William Waack: Suprema perplexidade

Torna-se claro também que a desmoralização das instituições chegou ao STF.
Foto: Felipe Sampaio /STF
Foto: Felipe Sampaio /STF

Torna-se claro também que a desmoralização das instituições chegou ao STF

Vamos em primeiro lugar ao que não resta dúvidas. Qualquer decisão do Supremo Tribunal Federal sobre prisões após 2.ª instância causaria imenso descontentamento. A causa é simples: o STF deixou há tempos de ser um colegiado e se transformou num aglomerado de 11 ministros que já nem se dão ao trabalho de disfarçar que algumas de suas principais decisões obedecem a critérios políticos. Inclusive de última hora, subordinados ao “clamor popular” ou “sentimento da sociedade”.
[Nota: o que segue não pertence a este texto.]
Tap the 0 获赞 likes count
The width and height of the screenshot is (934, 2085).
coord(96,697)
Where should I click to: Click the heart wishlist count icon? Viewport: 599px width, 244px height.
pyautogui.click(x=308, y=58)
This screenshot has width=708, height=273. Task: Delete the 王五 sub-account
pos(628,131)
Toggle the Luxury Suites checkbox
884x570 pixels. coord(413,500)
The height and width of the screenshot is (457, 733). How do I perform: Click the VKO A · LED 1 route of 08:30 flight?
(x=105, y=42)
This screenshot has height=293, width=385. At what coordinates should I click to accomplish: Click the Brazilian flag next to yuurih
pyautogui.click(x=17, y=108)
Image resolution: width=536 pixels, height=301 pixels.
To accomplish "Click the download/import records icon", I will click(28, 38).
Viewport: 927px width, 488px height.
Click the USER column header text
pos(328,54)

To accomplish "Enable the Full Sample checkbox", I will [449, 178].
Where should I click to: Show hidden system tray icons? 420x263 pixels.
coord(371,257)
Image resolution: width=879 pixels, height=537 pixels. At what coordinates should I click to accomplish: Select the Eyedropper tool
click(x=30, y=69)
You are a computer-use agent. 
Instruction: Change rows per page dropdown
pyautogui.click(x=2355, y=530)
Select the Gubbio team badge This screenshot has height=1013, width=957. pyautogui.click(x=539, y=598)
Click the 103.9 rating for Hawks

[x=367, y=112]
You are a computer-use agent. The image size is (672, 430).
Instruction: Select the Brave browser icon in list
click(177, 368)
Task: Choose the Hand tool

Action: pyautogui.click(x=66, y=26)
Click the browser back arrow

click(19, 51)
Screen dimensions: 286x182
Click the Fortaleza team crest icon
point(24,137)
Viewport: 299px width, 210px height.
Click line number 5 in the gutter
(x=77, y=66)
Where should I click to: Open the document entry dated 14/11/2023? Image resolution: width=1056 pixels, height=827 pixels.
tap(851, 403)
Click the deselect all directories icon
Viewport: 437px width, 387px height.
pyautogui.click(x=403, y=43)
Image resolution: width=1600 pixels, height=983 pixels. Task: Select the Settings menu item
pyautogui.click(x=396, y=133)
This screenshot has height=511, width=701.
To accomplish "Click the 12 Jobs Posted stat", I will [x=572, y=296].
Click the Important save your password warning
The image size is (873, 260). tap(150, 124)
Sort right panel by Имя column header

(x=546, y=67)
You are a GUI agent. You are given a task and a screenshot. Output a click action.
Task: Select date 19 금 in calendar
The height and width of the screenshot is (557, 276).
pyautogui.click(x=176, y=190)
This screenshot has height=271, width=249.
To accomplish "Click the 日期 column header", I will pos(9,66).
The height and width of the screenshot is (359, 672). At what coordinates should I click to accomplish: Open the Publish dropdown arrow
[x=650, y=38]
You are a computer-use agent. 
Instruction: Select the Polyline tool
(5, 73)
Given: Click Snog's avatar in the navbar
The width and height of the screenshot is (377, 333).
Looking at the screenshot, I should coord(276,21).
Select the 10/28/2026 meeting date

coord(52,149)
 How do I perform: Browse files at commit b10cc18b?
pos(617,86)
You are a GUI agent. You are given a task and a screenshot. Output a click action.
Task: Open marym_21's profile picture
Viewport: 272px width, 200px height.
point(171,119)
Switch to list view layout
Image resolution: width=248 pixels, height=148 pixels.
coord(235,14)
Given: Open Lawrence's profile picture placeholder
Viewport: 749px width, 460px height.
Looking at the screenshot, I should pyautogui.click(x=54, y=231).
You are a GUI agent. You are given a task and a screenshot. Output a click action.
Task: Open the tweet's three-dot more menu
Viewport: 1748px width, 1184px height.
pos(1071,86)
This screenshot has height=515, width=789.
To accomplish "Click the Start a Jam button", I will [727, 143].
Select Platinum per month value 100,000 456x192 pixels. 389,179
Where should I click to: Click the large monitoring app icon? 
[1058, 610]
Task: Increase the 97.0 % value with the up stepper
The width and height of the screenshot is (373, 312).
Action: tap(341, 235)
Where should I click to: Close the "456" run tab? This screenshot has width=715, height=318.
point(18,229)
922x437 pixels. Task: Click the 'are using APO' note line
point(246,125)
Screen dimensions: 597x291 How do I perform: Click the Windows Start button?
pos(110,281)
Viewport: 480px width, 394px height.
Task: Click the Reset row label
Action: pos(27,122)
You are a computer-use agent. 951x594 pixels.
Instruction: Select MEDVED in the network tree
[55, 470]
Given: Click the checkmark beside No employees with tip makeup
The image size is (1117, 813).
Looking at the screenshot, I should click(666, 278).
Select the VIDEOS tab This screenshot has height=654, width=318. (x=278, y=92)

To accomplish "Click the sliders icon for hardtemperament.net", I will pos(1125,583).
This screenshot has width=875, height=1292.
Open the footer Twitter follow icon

Tornou-se claro também que a desmoralização de instituições políticas chegou ao Supremo – hoje percebido como causa de notável insegurança jurídica. A politização da Justiça e o ativismo (ou o “neopunitivismo”, como preferem alguns) de integrantes de algumas instâncias judiciais, além do Ministério Público, já são até conceitos acadêmicos examinados em eventos e seminários.

Vamos então ao que se tornou a grande dúvida. Se a política tomou conta do STF, cujas decisões impactam violentamente a política, como entender a formação de maiorias entre os 11 ministros? Apenas para comparação, não é difícil antecipar como votarão integrantes da mais alta corte americana, por exemplo, em função de biografia política e obra acadêmica de cada um deles. No Supremo brasileiro já não mais existem essas “certezas”.

Precisamos entender como os ministros captam, percebem, interpretam o que um deles chamou de “sentimento da sociedade”. E aí a confusão é tão grande e a desorientação tão completa como as que se registram no debate político brasileiro. Na hipótese mais benigna, eles entendem a política brasileira hoje como um choque de forças alinhadas a princípios como a estrita separação dos poderes (e respeito total à letra da Constituição) em oposição a doutrinas como a evolução do direito em função de demandas sociais (portanto políticas) e à necessidade de “flexibilizar” garantias, ou de reinterpretá-las, para favorecer a regeneração da política (via combate à corrupção).

Na hipótese mais realista, o choque de princípios foi ofuscado há muito por rivalidades e antipatias pessoais, lealdades políticas, prestação de favores e aquilo que alguns especialistas apontam como pura e simples incapacidade técnica de alguns integrantes da mais alta Corte. Usando linguagem dos economistas, as artimanhas para pautar ou não pautar votações ignoram a lei das consequências não intencionais (obtém-se até o contrário do que se pretende). E pioram uma atmosfera ainda mais exacerbada, à qual os ministros julgam que tem de responder sem parecer que estão respondendo.

O resultado, quando se observa as voláteis maiorias no STF, é a sensação de orfandade provocada pela falta de lideranças articuladas e que comandem respeito – o mesmo preocupante fenômeno que se registra “lá fora”. A bagunça política atual, com autoritários dizendo que imporão liberalismo a pontapés, e não autoritários dispostos a aceitar o arbítrio e o desrespeito a princípios consagrados contanto que alguém vá para a cadeia, tornou o STF um curioso espelho do que vai se espalhando depressa como atitudes frente às decisões políticas e eleitorais diante de todos nós.

Atitudes, em outras palavras, relativas a um “sentimento”. Que, no momento, se manifesta nas pesquisas qualitativas atentamente estudadas por marqueteiros em insatisfação (sobretudo entre os jovens), impotência frente à situação, insegurança, descrédito nas principais instituições, baixa autoestima e ainda grande dificuldade em descrever o perfil ideal do próximo presidente, contanto que ele seja ficha limpa. Não serve de consolo nem para justificar qualquer decisão do Supremo, mas os ministros parecem tão perplexos como todos nós.